Another low-fat potato chip comes to showrooms

Chrysler Aspen Hybrid In the news: Chrysler has launched the Aspen Hemi Hybrid. The Dodge Durango version will be coming, too.

So this is what Chrysler has chosen for its first entry into the hybrid market. Not a juiced-up version of the Caliber, or an auto-stop Sebring, or even a big vehicle that would make sense, like a work truck, which companies and contractors are going to have to buy even if gas goes to four bucks a litre. No, this technology goes into a giant SUV that's already a low-volume model and undoubtedly will continue to be, even with the $1,000-per-year fuel savings that the company claims it will provide.

I really hate to rag on the domestic automakers, because I want to see North America with a solid manufacturing base -- it benefits all of us, no matter how far removed we are from the auto industry. But they just seem to miss the point so often. This hybrid is just one more low-fat potato chip: not as bad for you as a regular potato chip, but if you really want to lose weight, reach for an apple or figure out if you're actually hungry instead. We've got the technology. Let's use it for good, not stupid.

May 14, 2008

Those were the days ...

Plymouth_scamp That's me, age 13, on my mother's new car, a 1972 Plymouth Scamp. (She just about had a bird when the photos came back from the drugstore.) I learned to drive on that car when I was 17, and not long afterwards, it became the first car I owned. Less than a year after I learned to drive, believe it or not, the city of Toronto gave me a taxi driver's license.

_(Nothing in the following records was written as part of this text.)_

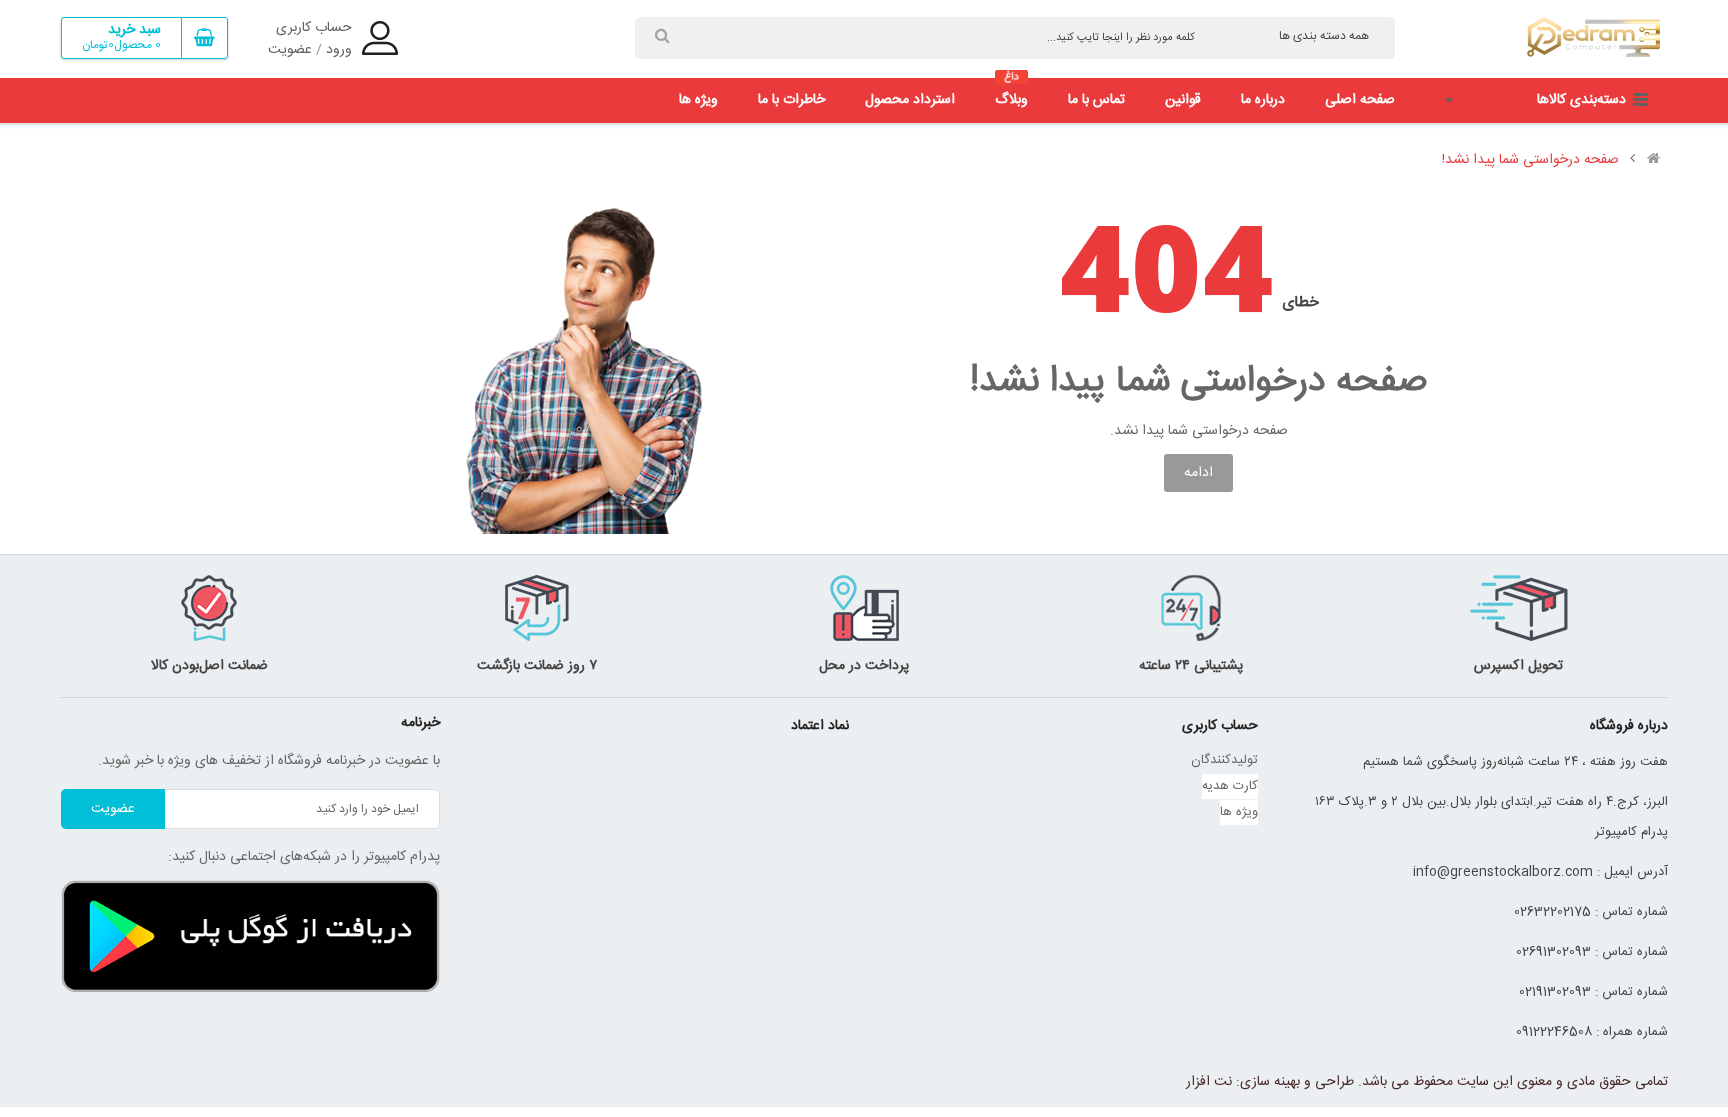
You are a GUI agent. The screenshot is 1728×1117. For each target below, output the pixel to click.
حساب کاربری (314, 28)
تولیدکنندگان (1224, 760)
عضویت (290, 50)
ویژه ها (1239, 812)
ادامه (1198, 473)
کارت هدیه (1230, 786)
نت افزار (1209, 1082)
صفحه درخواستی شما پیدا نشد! (1530, 160)
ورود (339, 50)
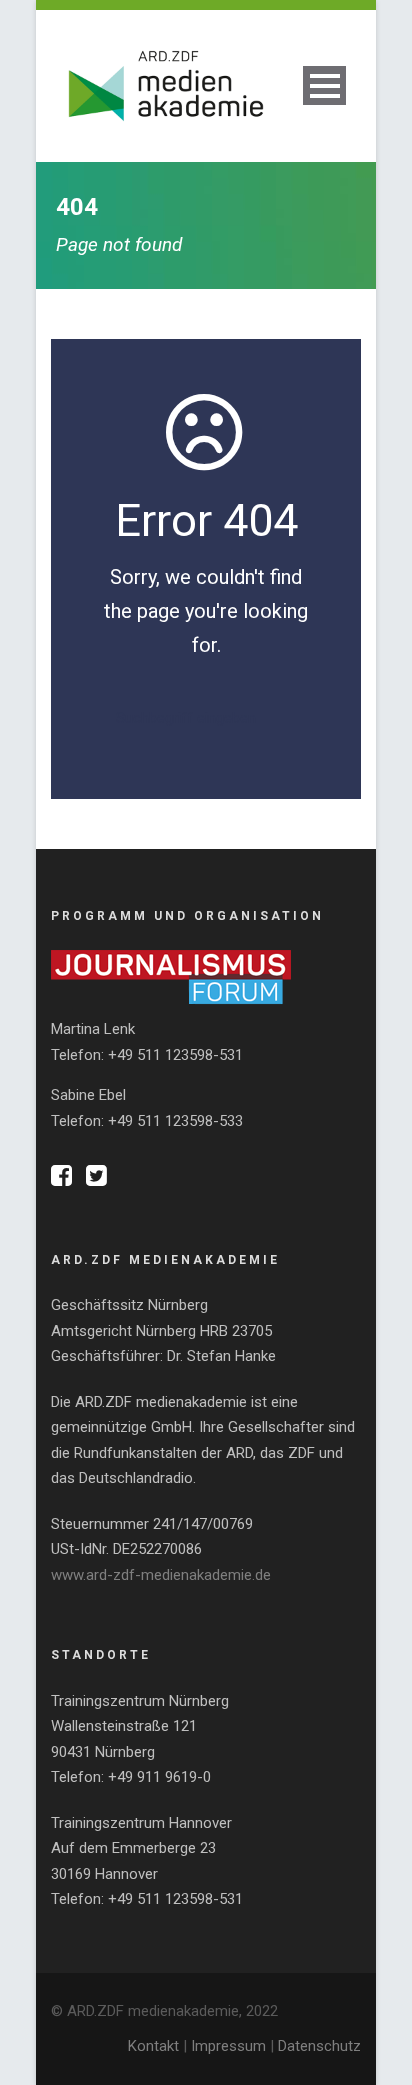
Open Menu (324, 85)
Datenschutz (319, 2046)
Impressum (228, 2046)
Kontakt (153, 2046)
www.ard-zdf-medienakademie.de (161, 1575)
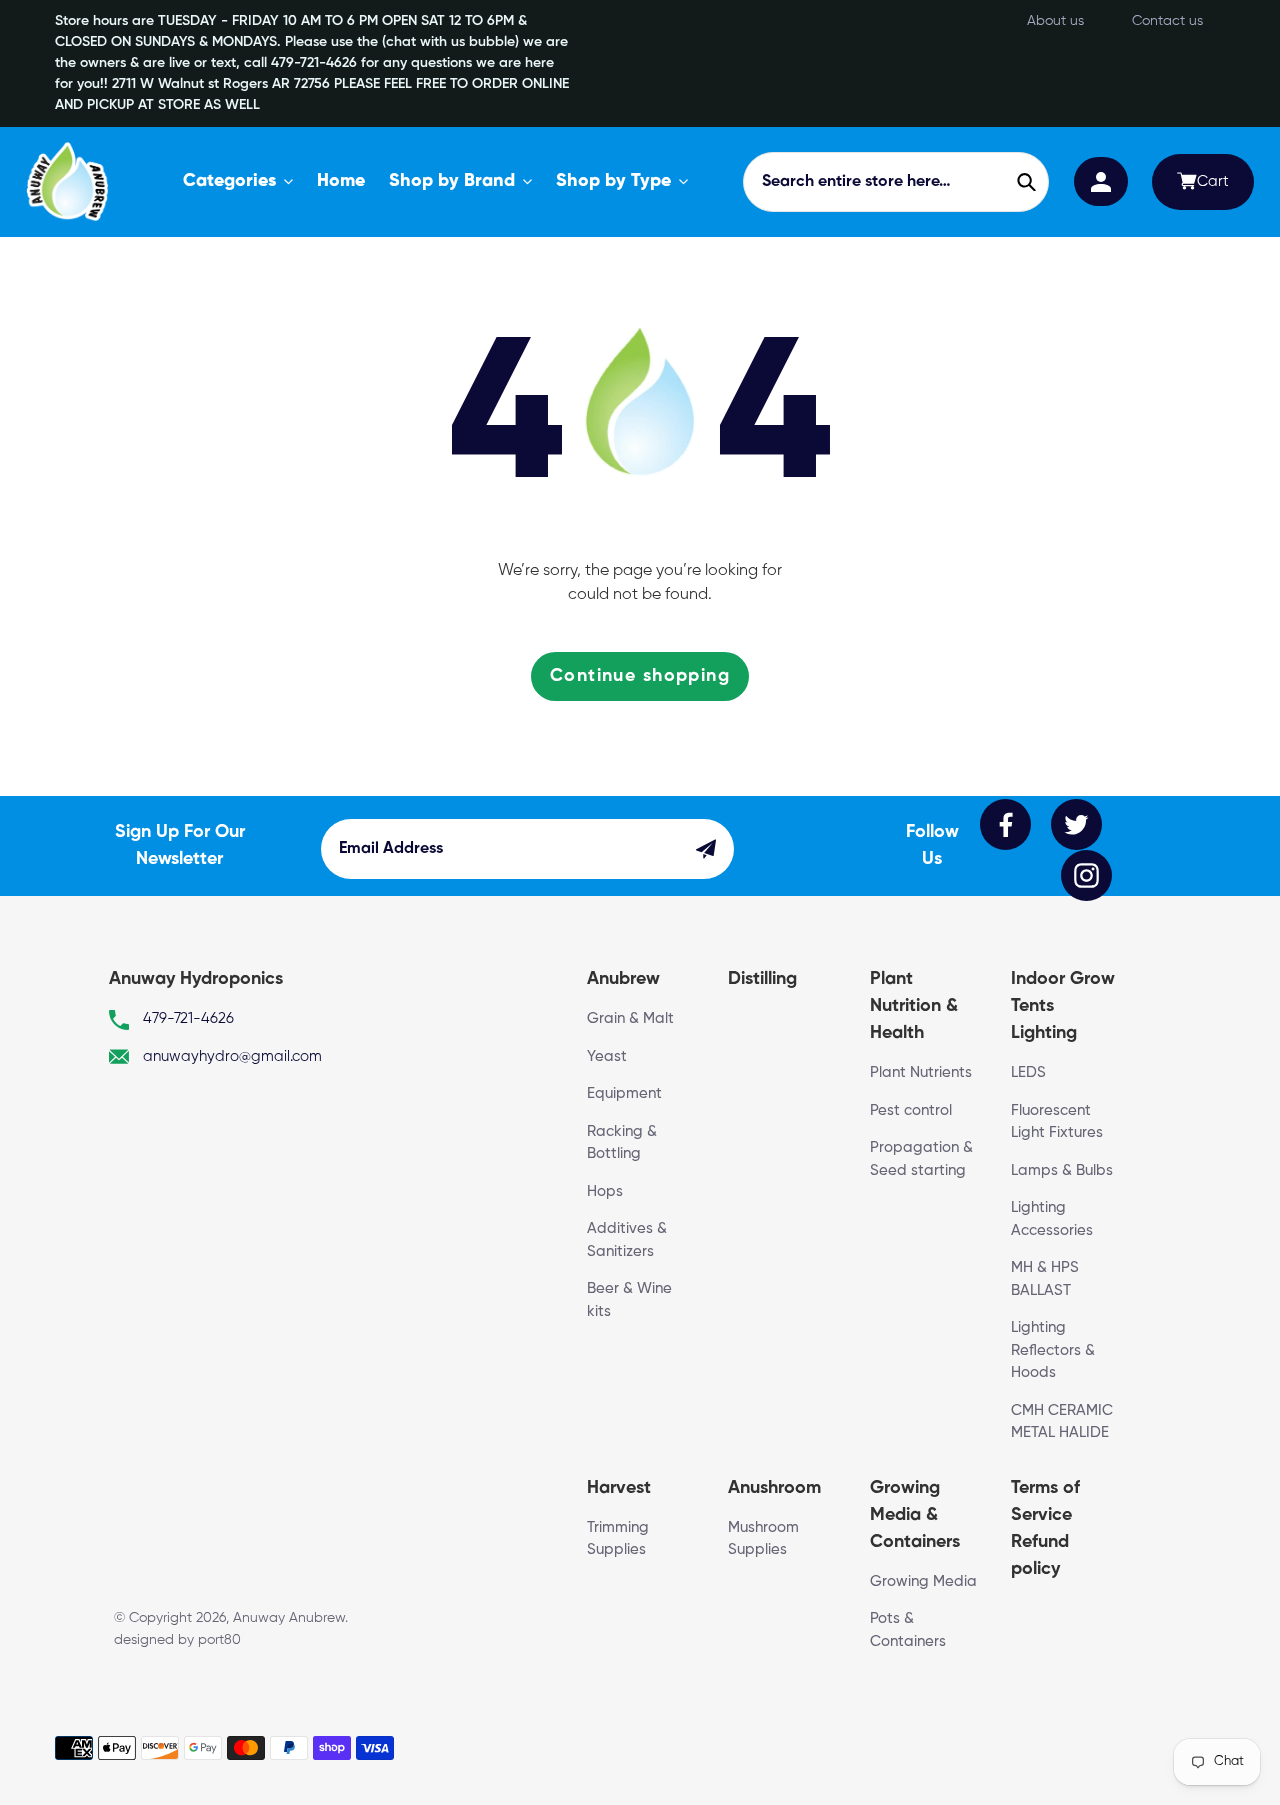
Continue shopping (640, 676)
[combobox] (895, 182)
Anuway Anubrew (289, 1618)
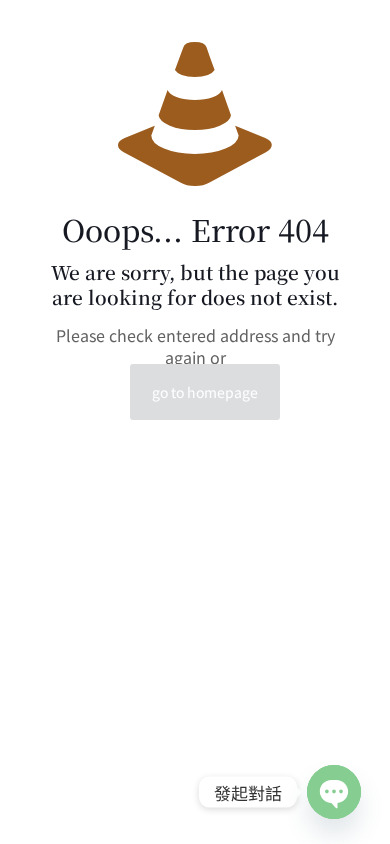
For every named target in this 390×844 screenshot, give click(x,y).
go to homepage (205, 392)
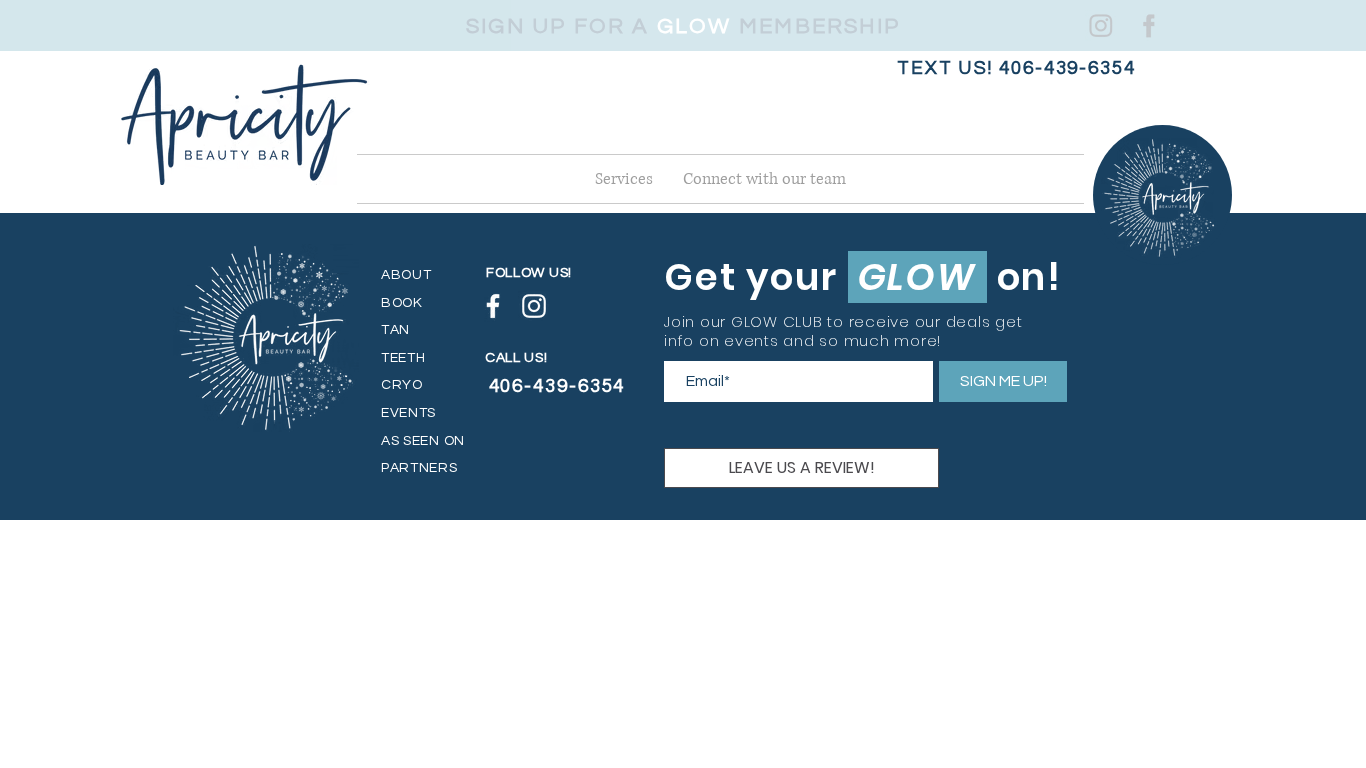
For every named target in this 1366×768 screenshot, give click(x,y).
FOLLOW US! (529, 273)
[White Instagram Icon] (1100, 25)
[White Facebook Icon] (1146, 25)
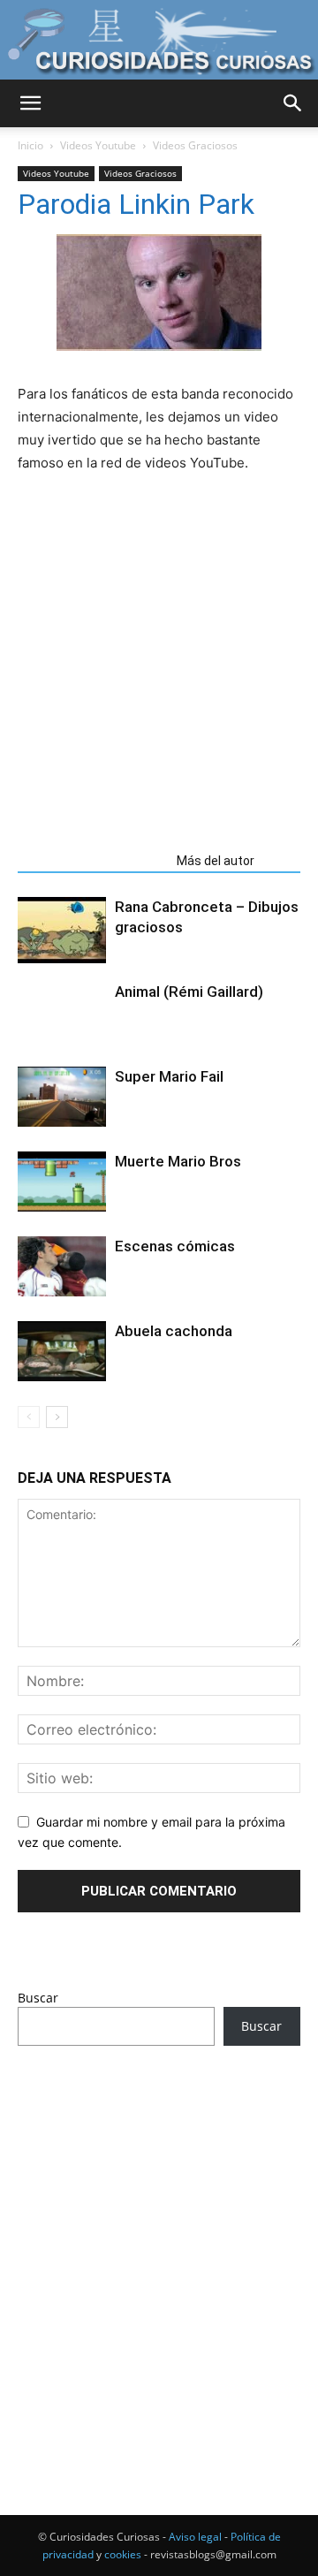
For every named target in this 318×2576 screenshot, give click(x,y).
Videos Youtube (98, 145)
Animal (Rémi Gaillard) (189, 991)
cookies (122, 2554)
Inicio (30, 145)
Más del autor (215, 861)
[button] (30, 103)
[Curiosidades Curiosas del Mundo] (159, 41)
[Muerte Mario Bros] (62, 1181)
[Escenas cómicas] (62, 1266)
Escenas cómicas (175, 1246)
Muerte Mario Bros (178, 1161)
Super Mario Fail (169, 1076)
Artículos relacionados (91, 861)
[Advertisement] (159, 2247)
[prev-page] (29, 1417)
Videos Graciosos (195, 145)
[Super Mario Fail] (62, 1097)
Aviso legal (195, 2536)
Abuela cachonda (173, 1331)
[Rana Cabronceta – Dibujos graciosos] (62, 930)
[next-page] (57, 1417)
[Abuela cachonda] (62, 1351)
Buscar (38, 1997)
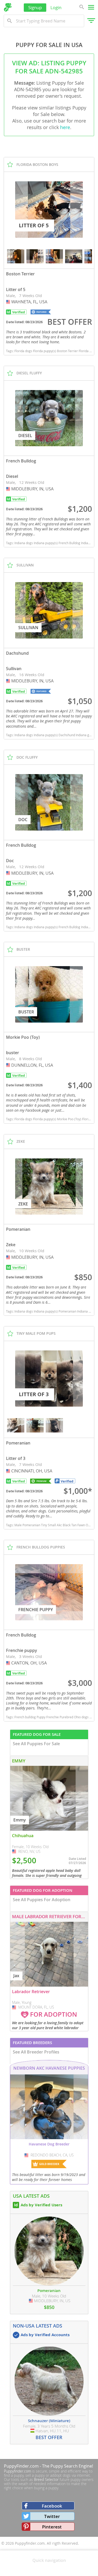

I was thinking about that Plymouth the other day, and the cabs I drove in the late 1970s and early 1980s, when I was assessing a brand-new car and marking against it because it had very few storage cubbies.

How times have changed. My Plymouth had a glovebox and an ashtray, and that was it. With the cabs, we'd sometimes buy plastic consoles that sat on the transmission hump. They could be a pain if someone wanted to sit in the middle, though, because most cars had front bench seats.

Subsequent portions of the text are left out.